YOUR OBJECTIVE ▸ Below are some entries; set them all down exactly.

# # # # # # #

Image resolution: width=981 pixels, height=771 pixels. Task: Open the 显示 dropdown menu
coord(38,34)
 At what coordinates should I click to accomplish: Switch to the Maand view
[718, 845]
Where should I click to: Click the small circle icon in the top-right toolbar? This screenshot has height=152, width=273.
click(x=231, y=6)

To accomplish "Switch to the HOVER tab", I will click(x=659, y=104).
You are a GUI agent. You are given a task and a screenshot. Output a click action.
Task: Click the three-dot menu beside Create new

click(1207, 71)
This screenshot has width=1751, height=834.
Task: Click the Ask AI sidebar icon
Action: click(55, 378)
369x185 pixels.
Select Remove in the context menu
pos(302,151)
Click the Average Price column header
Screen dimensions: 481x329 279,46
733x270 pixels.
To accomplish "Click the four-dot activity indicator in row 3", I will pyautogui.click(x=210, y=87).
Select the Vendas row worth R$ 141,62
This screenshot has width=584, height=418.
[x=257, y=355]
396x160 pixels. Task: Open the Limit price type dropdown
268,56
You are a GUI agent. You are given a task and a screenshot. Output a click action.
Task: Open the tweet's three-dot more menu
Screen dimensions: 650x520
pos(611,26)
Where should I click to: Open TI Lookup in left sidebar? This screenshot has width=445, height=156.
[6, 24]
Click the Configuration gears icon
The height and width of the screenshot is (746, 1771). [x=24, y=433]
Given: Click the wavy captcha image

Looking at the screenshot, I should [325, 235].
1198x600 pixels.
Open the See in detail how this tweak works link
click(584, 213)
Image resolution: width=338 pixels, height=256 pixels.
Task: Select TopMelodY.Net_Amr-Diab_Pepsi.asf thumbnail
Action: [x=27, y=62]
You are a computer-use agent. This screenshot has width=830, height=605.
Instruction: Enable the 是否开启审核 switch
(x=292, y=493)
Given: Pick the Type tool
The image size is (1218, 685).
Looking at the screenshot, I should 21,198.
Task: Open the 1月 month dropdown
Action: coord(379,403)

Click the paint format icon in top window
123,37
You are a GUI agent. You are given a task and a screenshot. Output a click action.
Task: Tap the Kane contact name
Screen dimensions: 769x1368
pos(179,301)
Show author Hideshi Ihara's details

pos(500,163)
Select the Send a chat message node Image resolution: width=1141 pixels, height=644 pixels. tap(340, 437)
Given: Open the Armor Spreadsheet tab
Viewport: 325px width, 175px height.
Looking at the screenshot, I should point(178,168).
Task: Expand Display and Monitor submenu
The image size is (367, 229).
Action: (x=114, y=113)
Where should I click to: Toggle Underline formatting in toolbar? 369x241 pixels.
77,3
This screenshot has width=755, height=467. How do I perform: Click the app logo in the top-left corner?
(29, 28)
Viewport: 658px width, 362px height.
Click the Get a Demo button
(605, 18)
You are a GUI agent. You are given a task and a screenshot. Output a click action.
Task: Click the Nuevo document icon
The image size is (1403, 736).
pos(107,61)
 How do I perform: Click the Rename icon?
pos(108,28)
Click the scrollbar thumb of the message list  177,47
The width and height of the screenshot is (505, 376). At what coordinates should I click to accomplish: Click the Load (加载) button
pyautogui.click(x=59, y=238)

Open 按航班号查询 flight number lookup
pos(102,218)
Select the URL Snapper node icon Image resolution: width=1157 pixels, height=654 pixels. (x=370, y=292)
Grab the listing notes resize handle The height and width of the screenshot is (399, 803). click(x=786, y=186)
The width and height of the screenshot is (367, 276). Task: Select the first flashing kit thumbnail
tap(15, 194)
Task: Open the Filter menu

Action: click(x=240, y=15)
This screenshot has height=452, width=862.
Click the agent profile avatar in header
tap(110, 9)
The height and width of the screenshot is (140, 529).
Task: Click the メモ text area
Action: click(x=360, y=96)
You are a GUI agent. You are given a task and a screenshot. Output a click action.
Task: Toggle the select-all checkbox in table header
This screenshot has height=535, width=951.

# # # # # # #

TASK ANSWER ▸
Image resolution: width=981 pixels, height=771 pixels. Task: Open the 显示 dropdown menu
coord(38,34)
 At what coordinates should I click to accomplish: Switch to the Maand view
[718, 845]
Where should I click to: Click the small circle icon in the top-right toolbar? This screenshot has height=152, width=273.
click(x=231, y=6)

To accomplish "Switch to the HOVER tab", I will click(x=659, y=104).
You are a GUI agent. You are given a task and a screenshot. Output a click action.
Task: Click the three-dot menu beside Create new

click(1207, 71)
This screenshot has width=1751, height=834.
Task: Click the Ask AI sidebar icon
Action: click(55, 378)
369x185 pixels.
Select Remove in the context menu
pos(302,151)
Click the Average Price column header
Screen dimensions: 481x329 279,46
733x270 pixels.
To accomplish "Click the four-dot activity indicator in row 3", I will pyautogui.click(x=210, y=87).
Select the Vendas row worth R$ 141,62
This screenshot has width=584, height=418.
[x=257, y=355]
396x160 pixels. Task: Open the Limit price type dropdown
268,56
You are a GUI agent. You are given a task and a screenshot. Output a click action.
Task: Open the tweet's three-dot more menu
Screen dimensions: 650x520
pos(611,26)
Where should I click to: Open TI Lookup in left sidebar? This screenshot has width=445, height=156.
[6, 24]
Click the Configuration gears icon
The height and width of the screenshot is (746, 1771). [x=24, y=433]
Given: Click the wavy captcha image

Looking at the screenshot, I should [325, 235].
1198x600 pixels.
Open the See in detail how this tweak works link
click(584, 213)
Image resolution: width=338 pixels, height=256 pixels.
Task: Select TopMelodY.Net_Amr-Diab_Pepsi.asf thumbnail
Action: [x=27, y=62]
You are a computer-use agent. This screenshot has width=830, height=605.
Instruction: Enable the 是否开启审核 switch
(x=292, y=493)
Given: Pick the Type tool
The image size is (1218, 685).
Looking at the screenshot, I should 21,198.
Task: Open the 1月 month dropdown
Action: coord(379,403)

Click the paint format icon in top window
123,37
You are a GUI agent. You are given a task and a screenshot. Output a click action.
Task: Tap the Kane contact name
Screen dimensions: 769x1368
pos(179,301)
Show author Hideshi Ihara's details

pos(500,163)
Select the Send a chat message node Image resolution: width=1141 pixels, height=644 pixels. tap(340, 437)
Given: Open the Armor Spreadsheet tab
Viewport: 325px width, 175px height.
Looking at the screenshot, I should point(178,168).
Task: Expand Display and Monitor submenu
The image size is (367, 229).
Action: (x=114, y=113)
Where should I click to: Toggle Underline formatting in toolbar? 369x241 pixels.
77,3
This screenshot has width=755, height=467. How do I perform: Click the app logo in the top-left corner?
(29, 28)
Viewport: 658px width, 362px height.
Click the Get a Demo button
(605, 18)
You are a GUI agent. You are given a task and a screenshot. Output a click action.
Task: Click the Nuevo document icon
The image size is (1403, 736).
pos(107,61)
 How do I perform: Click the Rename icon?
pos(108,28)
Click the scrollbar thumb of the message list  177,47
The width and height of the screenshot is (505, 376). At what coordinates should I click to accomplish: Click the Load (加载) button
pyautogui.click(x=59, y=238)

Open 按航班号查询 flight number lookup
pos(102,218)
Select the URL Snapper node icon Image resolution: width=1157 pixels, height=654 pixels. (x=370, y=292)
Grab the listing notes resize handle The height and width of the screenshot is (399, 803). click(x=786, y=186)
The width and height of the screenshot is (367, 276). Task: Select the first flashing kit thumbnail
tap(15, 194)
Task: Open the Filter menu

Action: click(x=240, y=15)
This screenshot has height=452, width=862.
Click the agent profile avatar in header
tap(110, 9)
The height and width of the screenshot is (140, 529).
Task: Click the メモ text area
Action: click(x=360, y=96)
You are a GUI agent. You are given a task and a screenshot. Output a click action.
Task: Toggle the select-all checkbox in table header
This screenshot has height=535, width=951.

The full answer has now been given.